Syngenta has acquired FarmShots, Inc., a North Carolina-based innovator of high-resolution satellite imagery that detects plant health by analyzing absorbed light from field images.
This service was developed to help farmers, agronomists and retailers quickly and accurately spot field issues caused by planter skips, emergence, insect feeding, poor plant nutrition, crop diseases, weeds, other pests and environmental damage. With this capability, FarmShots enables growers and their trusted advisers to reduce field scouting by as much as 90% and helps them focus on areas of need.
“FarmShots is a new and unique service that helps us deliver on our commitment to further develop farm management and crop decision-making tools,” said Dan Burdett, head, Global Digital Agriculture, Syngenta. “We expect to incorporate FarmShots into our digital portfolio and rapidly accelerate growth from the current eight million enrolled acres in the United States, and globally soon after.”
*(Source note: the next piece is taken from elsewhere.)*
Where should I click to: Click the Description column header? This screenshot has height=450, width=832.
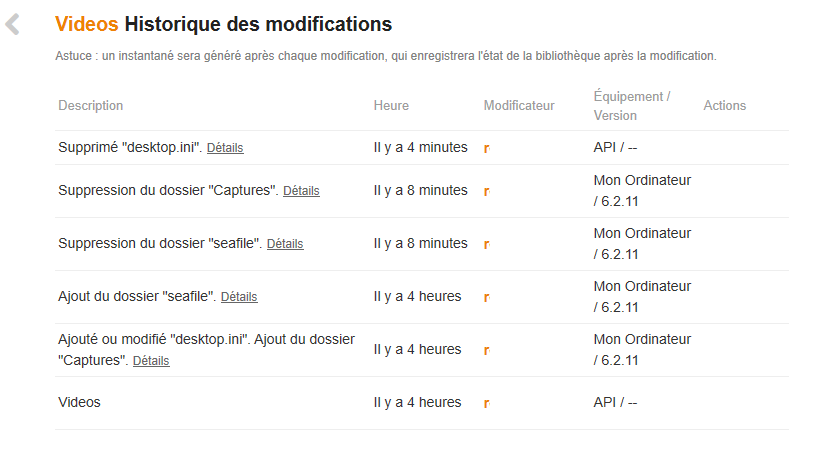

Cloud-based, proprietary software and interfaces developed by FarmShots create high-resolution images, which can be displayed in multiple formats for rapid and accurate indication of field conditions.
The system provides flexibility with growers’ secure data and is optimized for use on multiple devices including tablets, laptops and smart phones. FarmShots offers access anytime, anywhere, in an easy-to-use web-based app, and data are exportable into most agricultural software. The service can notify farmers and their trusted advisers, and provide a prescription map for input application or other actions.
FarmShots will integrate seamlessly into Syngenta’s AgriEdge Excelsior whole-farm management system in the U.S., and ultimately will be used by growers worldwide. The Syngenta privacy pledge remains intact with FarmShots: growers maintain control of their data, which continues to be securely hosted in a cloud environment.
In January, John Deere honored FarmShots as its “Dealer’s Choice for Innovation”, noting the system is “realizing for users the reduction in time and effort to target field scouting activities, better manage (and many times reduce) fertilizer usage, and provide visual tools both in the field and in the office.”